Some of you may have noticed that I have changed my icon photo. Yes, I have … but it is not new.
This picture of me was taken on February 25th 2005. It was the first night that Lady and I met back up and I was ecstatic! The picture was taken in Salem, MA - somewhere that I miss terribly.
Now my hair is just above my shoulders as I just chopped off about 7 ½ inches. When I pull it back my ponytail is only about an inch and a half to two inches long. It was a sad day but one that felt refreshing.
I have no more beard beyond my ‘soul patch’ or what is technically called an ‘imperial’. The night I shaved my beard off was tragic. I really miss the damn thing. My hands are bored now that they have nothing to omnisciently stroke in condescension.
The other night at work, the conversation about me in a ‘supervisor’ role was being discussed between the grocery manager and myself. He explained to me that it would be easy for me to get one of those ‘title’ positions. He said first though that I would need to shave off that stupid thing beneath my lip (this was coming from a man who has one of those chiseled Baron Von Porno moustaches); he explained that it’s presence made me ‘unkempt’. He then proceeded to explain further that a haircut would be a must:
I knew a hair cut would again be in line for any sort of management promotion, but to shave off a ½ inch square of lip fur in order to have a title, and nothing more, seemed rather ridiculous to me. It still does as I reflect upon the exchange for conveyance in this post.
“I’m just a boy with a new haircut”
I suppose I should just focus on the positive.
I was told today via a phone message left by the dairy manager that the store manager finally had my pay rate increase approved and that it was something like a couple dollars more an hour. I am dying to find out the specifics as my 1000-hours-worked raise of one dollar is going to happen any day now. All said and done I could go from making 10.70 to 13.70 an hour any cheque now.

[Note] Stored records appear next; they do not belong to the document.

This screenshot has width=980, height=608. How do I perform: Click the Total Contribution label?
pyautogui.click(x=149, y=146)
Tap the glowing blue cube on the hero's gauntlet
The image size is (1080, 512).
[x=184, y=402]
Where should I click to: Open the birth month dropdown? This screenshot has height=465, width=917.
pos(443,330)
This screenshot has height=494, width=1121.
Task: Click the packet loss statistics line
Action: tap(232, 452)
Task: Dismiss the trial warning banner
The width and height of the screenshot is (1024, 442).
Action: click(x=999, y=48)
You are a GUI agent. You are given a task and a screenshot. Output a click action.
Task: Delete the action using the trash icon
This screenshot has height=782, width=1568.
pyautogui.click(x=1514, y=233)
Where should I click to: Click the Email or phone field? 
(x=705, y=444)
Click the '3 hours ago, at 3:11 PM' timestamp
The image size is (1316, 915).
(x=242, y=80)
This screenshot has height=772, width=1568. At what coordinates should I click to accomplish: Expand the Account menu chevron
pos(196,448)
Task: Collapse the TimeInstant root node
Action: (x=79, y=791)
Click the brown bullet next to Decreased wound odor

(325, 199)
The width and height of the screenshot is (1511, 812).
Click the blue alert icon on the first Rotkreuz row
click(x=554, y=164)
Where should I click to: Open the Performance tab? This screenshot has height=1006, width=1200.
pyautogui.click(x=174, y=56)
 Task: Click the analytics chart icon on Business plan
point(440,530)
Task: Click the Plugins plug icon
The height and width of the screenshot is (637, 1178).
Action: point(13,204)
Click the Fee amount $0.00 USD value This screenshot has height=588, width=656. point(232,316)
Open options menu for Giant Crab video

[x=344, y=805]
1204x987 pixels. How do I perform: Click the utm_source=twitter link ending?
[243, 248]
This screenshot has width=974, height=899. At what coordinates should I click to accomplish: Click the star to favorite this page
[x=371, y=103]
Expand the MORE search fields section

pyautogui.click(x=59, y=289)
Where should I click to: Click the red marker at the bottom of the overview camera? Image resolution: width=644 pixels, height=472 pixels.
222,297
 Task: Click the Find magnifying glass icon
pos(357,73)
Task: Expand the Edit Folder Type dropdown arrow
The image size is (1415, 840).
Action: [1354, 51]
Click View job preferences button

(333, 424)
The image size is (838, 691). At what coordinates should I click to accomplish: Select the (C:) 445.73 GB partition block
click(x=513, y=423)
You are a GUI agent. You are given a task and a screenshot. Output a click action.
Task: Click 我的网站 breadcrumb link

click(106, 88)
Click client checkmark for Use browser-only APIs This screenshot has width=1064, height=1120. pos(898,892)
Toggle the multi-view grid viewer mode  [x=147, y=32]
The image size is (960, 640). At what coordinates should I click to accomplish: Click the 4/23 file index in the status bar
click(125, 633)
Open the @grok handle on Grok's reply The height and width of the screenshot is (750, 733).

Hell, if it is only a buck I will be grateful!
I think I will take this Pavement song for another spin before I go to work.
Originally titled “Communion” but the later renamed film grabbed my attention harder than Charlton Heston declaring that, “Solyent Green is people, Solyent Green is people!”.
Yes, you are now wondering. Head is chiming in with all sorts of horror/sci-fi 70’s productions. Low budget? High budget? High budget pretending to be low budget? Low budget wishing it could pretend to be high budget?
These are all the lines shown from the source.